▸ **Your assignment**
Decide whether each statement agrees with the text below on breast implants and cancer, answering yes or no and quoting the deciding words: (a) ALCL is a cancer of the lymphatic system; (b) the text advises women with breast implants to have them removed; (c) redness is one of the symptoms the text names.

▸ **Selected excerpt**
----

Breast implants and cancer
Breast implant procedures also have their ups and downs. Although there is an incredible number of patients that are interested to undergo such procedures, there are also plenty of alarms and concerns when it comes to the safety of the patients. The number one concern is the possibility of having a breast cancer.
Just recently the Food and Drug Administration (FDA) has found a possible link between breast implants and the development of anaplastic large cell lymphoma (ALCL). This cancer of the immune system is very rare. According to the research, women with breast implants have increased risk of developing this type of cancer.
ALCL is a cancer of the lymphatic system. It can develop in various parts of the body. The most common parts are the lymph nodes, in the skin or in the organs throughout the body. It has a very low possibility to develop in the breast. According to the National Cancer Institute, 1 out of 500 women a year in the United States is diagnosed with ALCL.
Cases of ALCL that is developed in the breasts show a ratio of only 3 out of 100 million women a year in the United States. If you have breast implant, it doesn’t mean that you need to freak out and decide your implants to be removed. You just have to keep in mind to follow up with your surgeon in the event you notice unusual symptoms after the surgery.
Though the possibility is very remote, it is always better to know about the non-specific symptoms such as capsular contracture, breast enlargement, tenderness and redness.

----

▸ **Stored data**
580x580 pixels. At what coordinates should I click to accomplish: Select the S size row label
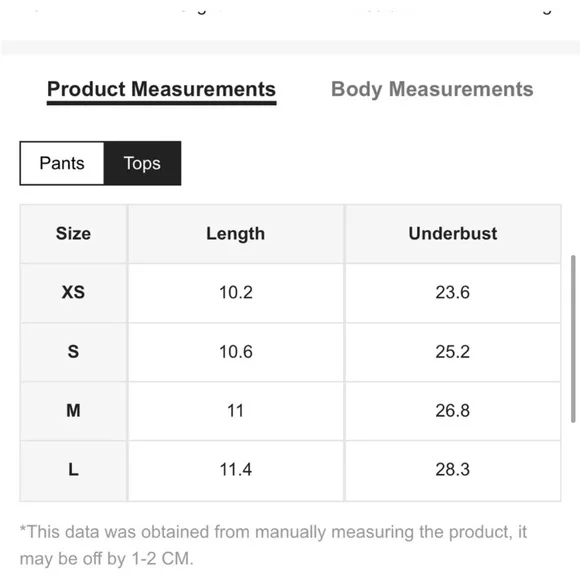73,352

----

▸ **Output**
(a) Yes: "ALCL is a cancer of the lymphatic system."
(b) No: "If you have breast implant, it doesn’t mean that you need to freak out and decide your implants to be removed."
(c) Yes: "the non-specific symptoms such as capsular contracture, breast enlargement, tenderness and redness."